Таким способом я продолжал подниматься в этом круглом колодце, и голос, в котором я узнал наконец своего друга Эйленгофа, продолжал давать мне нужные указания. Вскоре я увидел слабый свет и очутился около какой-то пробоины или круглого окна, из которого исчезла голова человека, крикнувшего мне:
— Иди за мной скорее и смело.
С наружной стороны окна качалась веревочная лестница на двух железных крючьях. Я посмотрел наружу: надвигалась ночь, и у подножия стены сквозь туман сверкала гладкая поверхность озера; под лестницей, на канате, была привязана лодка, в которую и вскочил, как я видел, Бертрам. Я шагнул за отверстие и, так как высота была не велика, то спустился в одну минуту. Тогда Бертрам вытащил из воды длинную раздвоенную на конце жердь, отцепил лестницу и спрятал ее в лодке. Я хотел благодарить его, но он остановил меня.
— После, после. Теперь, Гуго, снимай скорее рясу, заверни в нее этот камень и брось в воду. Тут, в этом узле, ты найдешь рыбачий халат, суконную шапку и привязную бороду.

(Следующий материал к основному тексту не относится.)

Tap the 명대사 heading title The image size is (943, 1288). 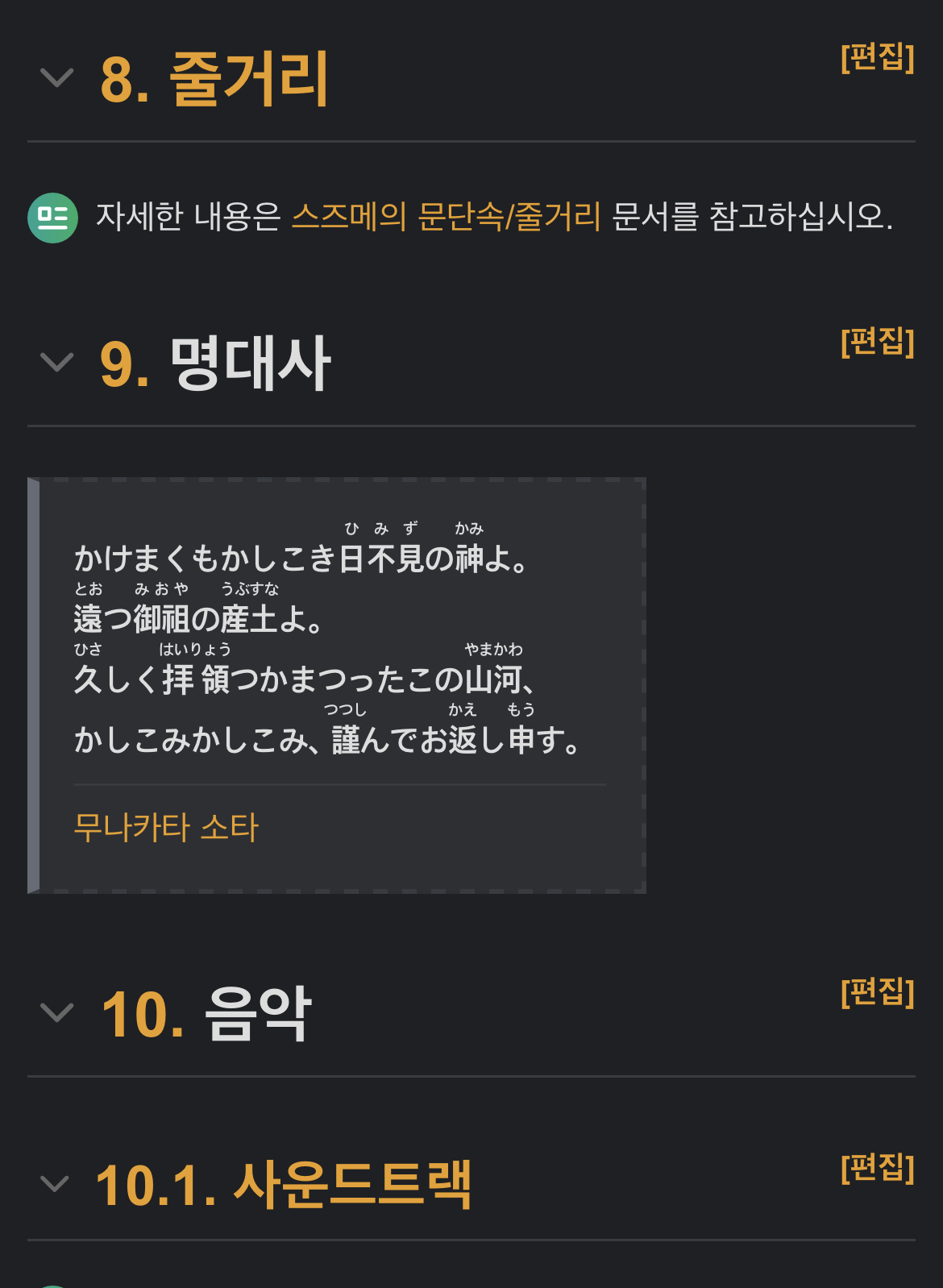[250, 364]
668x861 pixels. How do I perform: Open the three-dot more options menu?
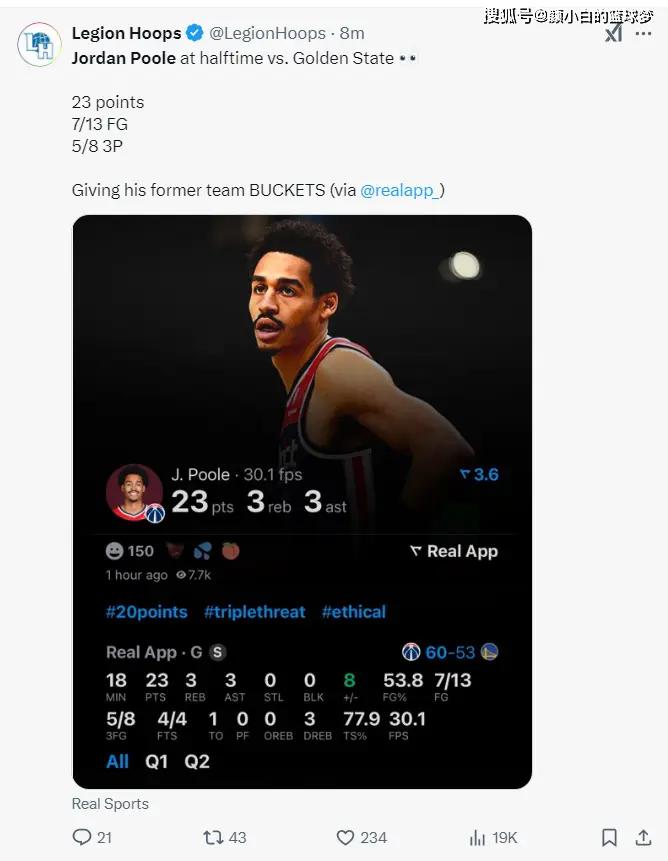tap(643, 33)
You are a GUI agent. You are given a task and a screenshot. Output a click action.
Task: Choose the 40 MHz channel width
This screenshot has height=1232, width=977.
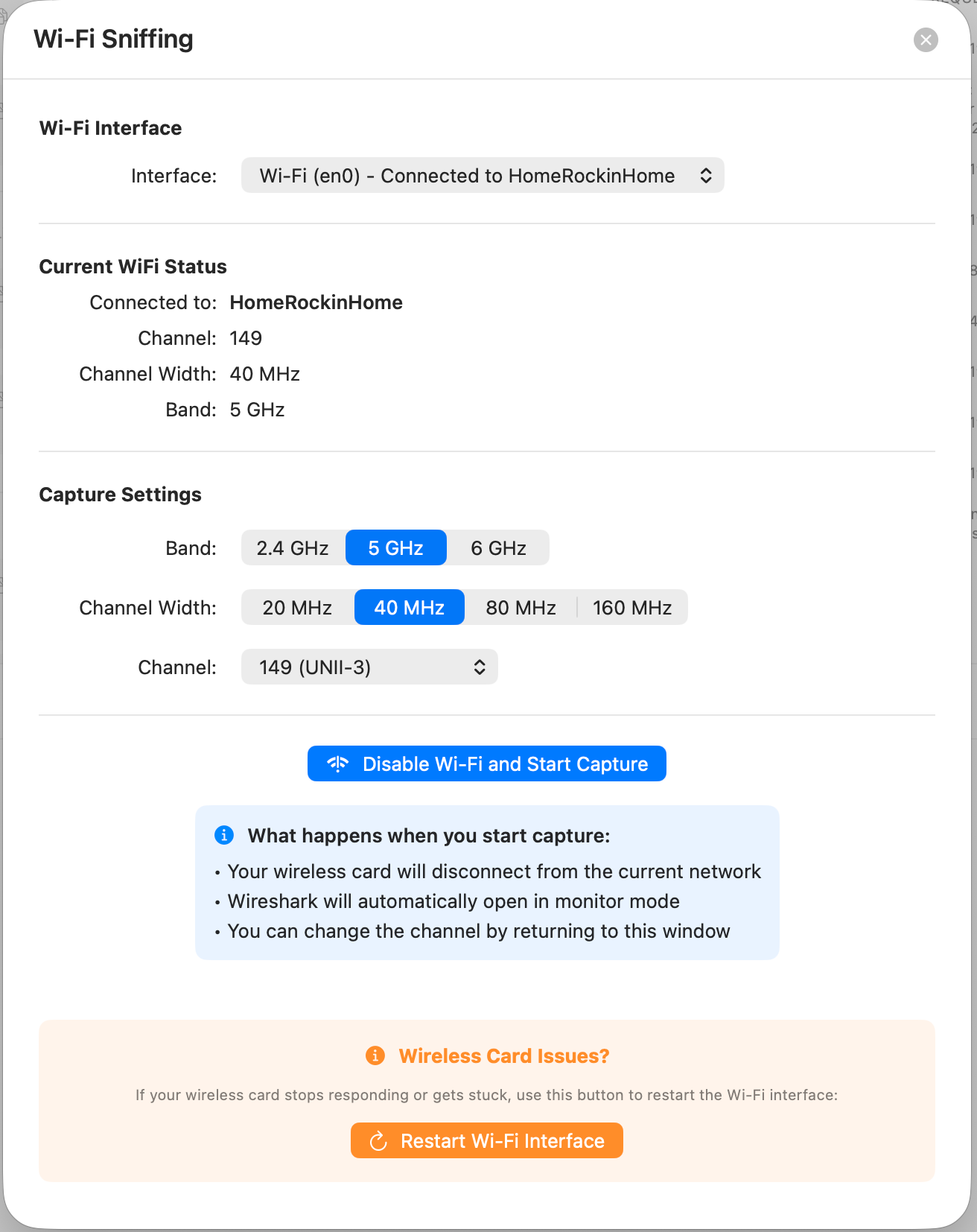point(409,608)
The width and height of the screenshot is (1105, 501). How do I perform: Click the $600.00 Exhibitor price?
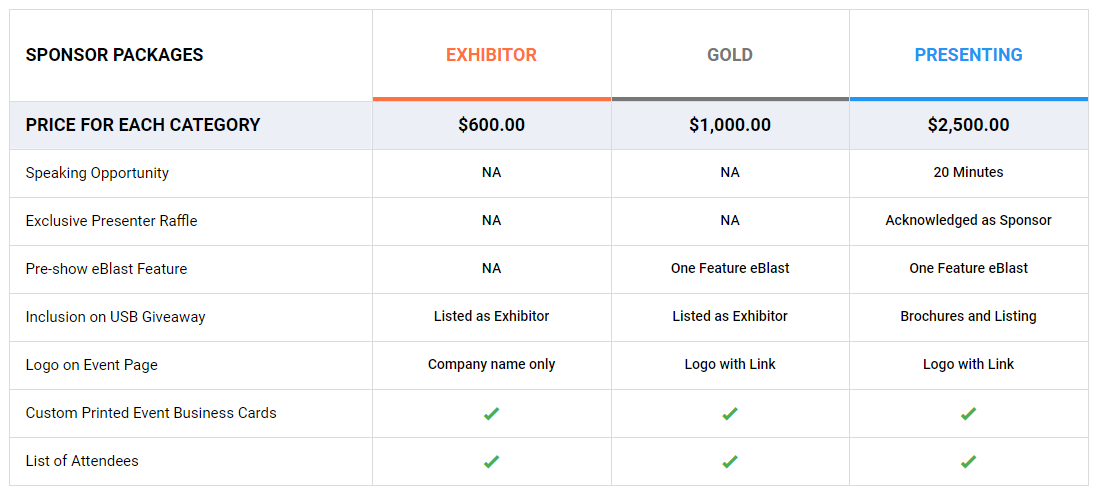(x=491, y=125)
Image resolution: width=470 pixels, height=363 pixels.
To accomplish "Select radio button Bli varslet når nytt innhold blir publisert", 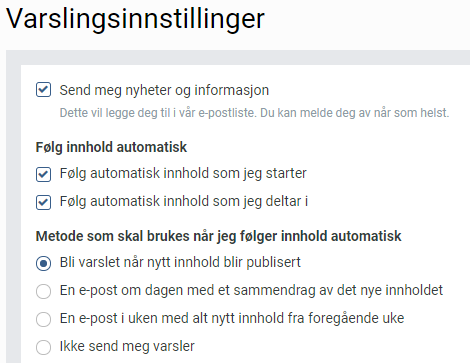I will point(43,263).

Одевайся.
Я повиновался и, растянувшись на дне лодки, наполовину прикрытый сетями, имел удовольствие издали любоваться мрачным зданием монастыря, внушительный силуэт которого вырисовывался на темной синеве неба. Бежать из-за толстых стен было истинным чудом; потому, преисполненный благодарности, я приподнялся и крепко пожал руку Эйленгофа, который молча греб.
— Благодарю, верный друг! — сказал я.
— О! Проклятая алчность и неблагодарность, куда привели вы меня! — проворчал Бертрам. — Я, настоящий приор, принужден пробираться как вор! Граф Лотарь, как ты отмщен!
И он отер рукавом слезу, вызванную негодованием при воспоминании о Рабенау.
Подойдя к берегу, мы сошли. Спрятав лодку в камышах, Бертрам повел меня по едва заметной тропинке к какой-то сероватой стене; подойдя ближе, я увидел, что это был развалившийся, ушедший в землю дом, с покосившейся и почерневшей кровлей, крытой мхом; из двух отверстий, наравне с землей, виднелся слабый свет.